#### Task prompt:
Set out the listing word for word. End with the line that contains "Ремонт Kyocera FS-9000 (32, 575)".
++++ Task input ++++
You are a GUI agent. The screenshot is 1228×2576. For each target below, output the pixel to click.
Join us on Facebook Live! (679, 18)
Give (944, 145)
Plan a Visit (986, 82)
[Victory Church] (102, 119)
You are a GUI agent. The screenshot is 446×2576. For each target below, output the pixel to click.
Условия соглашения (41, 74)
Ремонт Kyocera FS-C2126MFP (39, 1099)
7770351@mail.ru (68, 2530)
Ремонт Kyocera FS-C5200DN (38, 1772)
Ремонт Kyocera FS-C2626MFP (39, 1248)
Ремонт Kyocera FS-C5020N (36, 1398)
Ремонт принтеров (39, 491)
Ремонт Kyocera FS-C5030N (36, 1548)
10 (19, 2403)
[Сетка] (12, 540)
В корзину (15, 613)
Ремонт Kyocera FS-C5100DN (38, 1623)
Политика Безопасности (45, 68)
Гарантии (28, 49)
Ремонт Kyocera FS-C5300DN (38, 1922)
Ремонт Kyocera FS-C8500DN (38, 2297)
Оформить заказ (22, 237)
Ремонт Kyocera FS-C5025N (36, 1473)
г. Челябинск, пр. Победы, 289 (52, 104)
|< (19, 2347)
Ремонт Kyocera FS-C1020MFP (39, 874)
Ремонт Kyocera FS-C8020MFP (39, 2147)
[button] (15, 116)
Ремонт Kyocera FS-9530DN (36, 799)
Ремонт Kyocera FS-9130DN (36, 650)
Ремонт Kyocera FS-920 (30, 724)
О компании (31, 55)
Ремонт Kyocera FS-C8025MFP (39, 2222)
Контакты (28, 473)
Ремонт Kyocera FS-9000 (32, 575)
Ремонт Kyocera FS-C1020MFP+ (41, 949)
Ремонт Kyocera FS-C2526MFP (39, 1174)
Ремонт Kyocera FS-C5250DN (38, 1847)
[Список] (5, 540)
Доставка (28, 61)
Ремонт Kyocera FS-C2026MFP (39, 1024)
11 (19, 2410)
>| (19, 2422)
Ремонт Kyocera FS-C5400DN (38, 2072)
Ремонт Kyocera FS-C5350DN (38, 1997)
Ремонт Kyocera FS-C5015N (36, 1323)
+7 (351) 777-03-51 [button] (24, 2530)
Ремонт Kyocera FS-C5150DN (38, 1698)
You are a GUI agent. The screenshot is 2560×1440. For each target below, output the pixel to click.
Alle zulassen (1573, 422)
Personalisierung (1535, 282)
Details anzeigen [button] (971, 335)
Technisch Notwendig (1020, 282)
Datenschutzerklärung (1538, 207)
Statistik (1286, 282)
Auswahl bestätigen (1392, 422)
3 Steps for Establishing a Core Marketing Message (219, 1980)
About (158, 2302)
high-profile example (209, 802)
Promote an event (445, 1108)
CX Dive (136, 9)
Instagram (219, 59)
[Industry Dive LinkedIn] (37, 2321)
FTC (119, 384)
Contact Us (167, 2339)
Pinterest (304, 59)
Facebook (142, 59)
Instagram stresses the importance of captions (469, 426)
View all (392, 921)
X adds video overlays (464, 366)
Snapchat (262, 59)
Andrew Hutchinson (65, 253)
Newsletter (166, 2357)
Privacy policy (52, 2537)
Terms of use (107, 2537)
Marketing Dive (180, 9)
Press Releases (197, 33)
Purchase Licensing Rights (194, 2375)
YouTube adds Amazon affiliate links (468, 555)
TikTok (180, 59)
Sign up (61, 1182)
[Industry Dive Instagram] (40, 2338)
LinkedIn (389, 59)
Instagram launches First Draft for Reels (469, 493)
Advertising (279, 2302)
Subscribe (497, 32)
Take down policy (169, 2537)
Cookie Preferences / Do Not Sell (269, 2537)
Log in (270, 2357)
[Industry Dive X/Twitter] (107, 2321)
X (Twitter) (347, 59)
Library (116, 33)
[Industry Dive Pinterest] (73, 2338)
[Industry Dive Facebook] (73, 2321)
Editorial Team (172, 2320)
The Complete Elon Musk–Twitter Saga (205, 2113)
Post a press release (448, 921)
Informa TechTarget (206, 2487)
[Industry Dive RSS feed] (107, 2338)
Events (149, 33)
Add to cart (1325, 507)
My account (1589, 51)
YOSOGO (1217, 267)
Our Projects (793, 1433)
++++
#### Result for this task:
You are a GUI agent. The screenshot is 1228×2576. For each target below, output the pixel to click.
Join us on Facebook Live! (679, 18)
Give (944, 145)
Plan a Visit (986, 82)
[Victory Church] (102, 119)
You are a GUI agent. The screenshot is 446×2576. For each target below, output the pixel to click.
Условия соглашения (41, 74)
Ремонт Kyocera FS-C2126MFP (39, 1099)
7770351@mail.ru (68, 2530)
Ремонт Kyocera FS-C5200DN (38, 1772)
Ремонт Kyocera FS-C2626MFP (39, 1248)
Ремонт Kyocera FS-C5020N (36, 1398)
Ремонт принтеров (39, 491)
Ремонт Kyocera FS-C5030N (36, 1548)
10 (19, 2403)
[Сетка] (12, 540)
В корзину (15, 613)
Ремонт Kyocera FS-C5100DN (38, 1623)
Политика Безопасности (45, 68)
Гарантии (28, 49)
Ремонт Kyocera FS-C5300DN (38, 1922)
Ремонт Kyocera FS-C8500DN (38, 2297)
Оформить заказ (22, 237)
Ремонт Kyocera FS-C5025N (36, 1473)
г. Челябинск, пр. Победы, 289 (52, 104)
|< (19, 2347)
Ремонт Kyocera FS-C1020MFP (39, 874)
Ремонт Kyocera FS-C8020MFP (39, 2147)
[button] (15, 116)
Ремонт Kyocera FS-9530DN (36, 799)
Ремонт Kyocera FS-9130DN (36, 650)
Ремонт Kyocera FS-920 (30, 724)
О компании (31, 55)
Ремонт Kyocera FS-C8025MFP (39, 2222)
Контакты (28, 473)
Ремонт Kyocera FS-9000 (32, 575)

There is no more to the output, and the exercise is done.